It's a month before Valira chooses to go, and in the end she does it not because she wants to leave Alya but because she thinks about being a farmer's wife, helping these people who call her a changeling girl for the way she came from the woods, and knows it's not the life she wants.

This time, when she leaves her home, it's with Alya giving her a firm hug and telling her not to cry, now, and to write when she can and visit as often as she likes. “You'll find a way, and a home,” Alya assures her.

Valira gives herself a new name before she reaches the next village, and Valira Wayfinder she stays even though Alya laughs at her when she shyly brings it up on her first visit.

*

There are worse lives than wandering. She finds her way to open plains of grassland and gapes at them until a passing man on horseback laughs at her and asks if perhaps she'd like to ride with him to town. She's never ridden a horse either, but finds she loves it and that the horse loves his master, when she has a chance to whisper the spell that will let her ask.

Valira wanders her way from town to town. She stops to work on farms and is asked to stay more than once, for the way things grow better when she's around.
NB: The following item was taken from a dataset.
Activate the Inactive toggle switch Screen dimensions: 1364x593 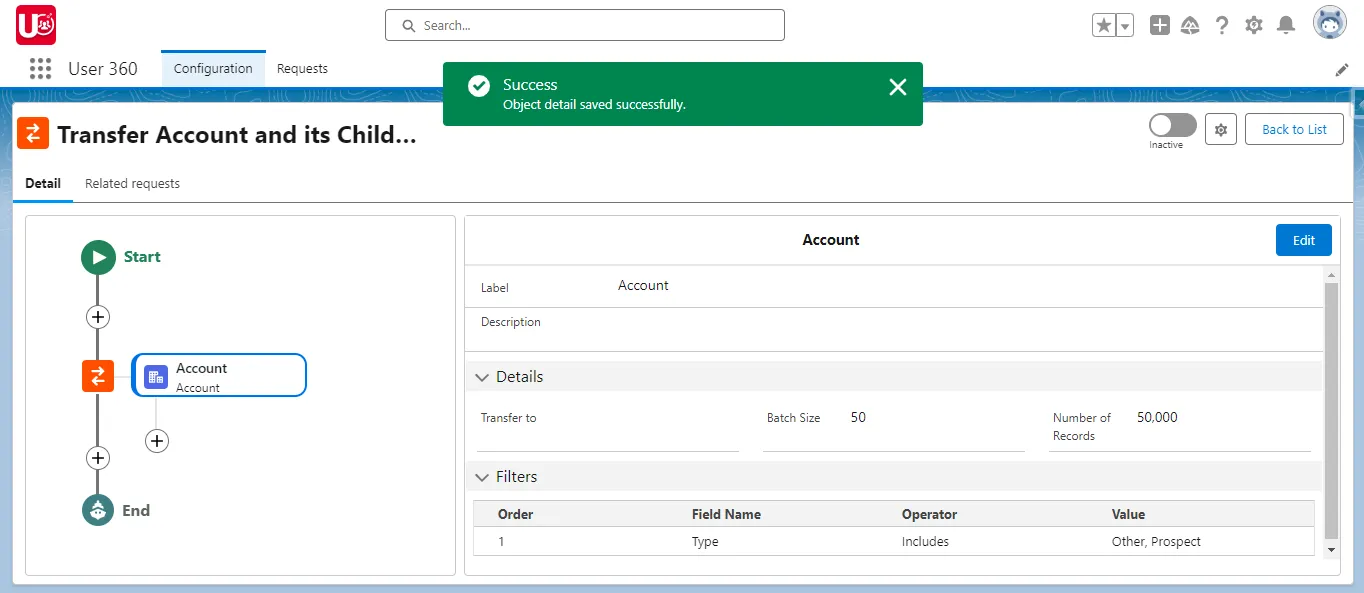point(1171,126)
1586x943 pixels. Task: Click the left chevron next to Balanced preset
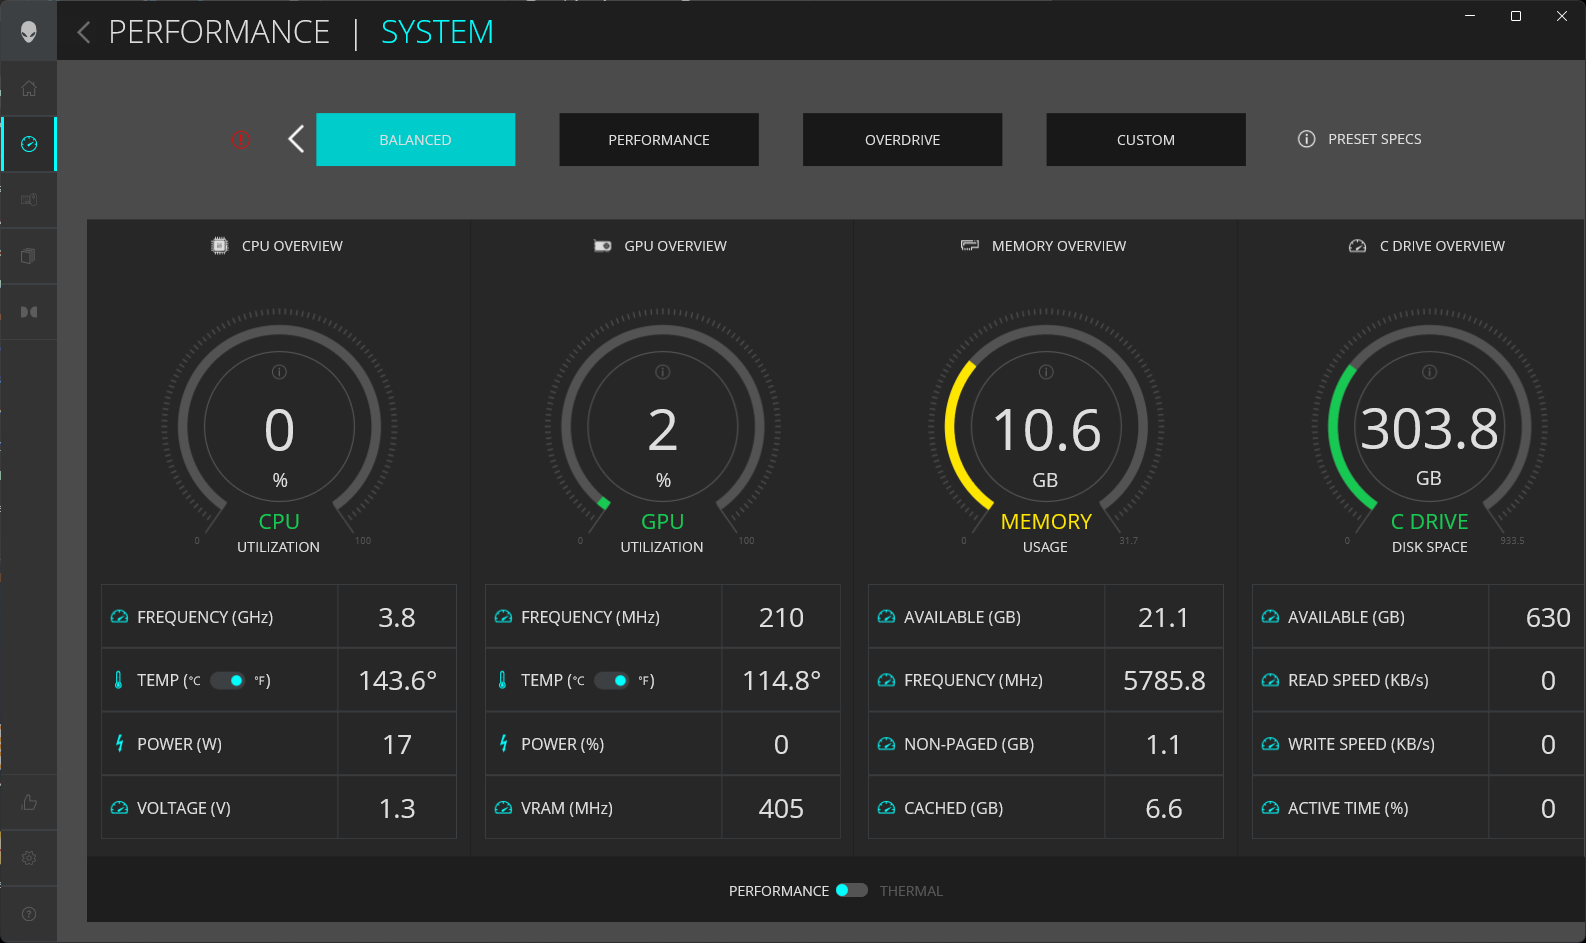pyautogui.click(x=296, y=139)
She learns the wonders of lakes and the beautiful roar of the ocean, sits in one spot on the shore until the tide comes in and soaks her, almost sucks her under and leaves her laughing even as she splutters.

A bandit tries to rob her of her few possessions and she kills him, calling a spell for her staff to help her the way she did unthinkingly so long ago. (She'll never tell her companions, later, that the first magic that came to her was meant to harm.) This time, she doesn't vomit, doesn't cry, doesn't bury him.

There's already blood on her hands.

*

Valira visits Alya every few months, but she comes back after two years and one of the young village wives tells her quietly that Alya passed in her sleep, that it looked peaceful and not painful and that she left her cottage to a young couple that needs it but that Valira is to have first pick of the contents.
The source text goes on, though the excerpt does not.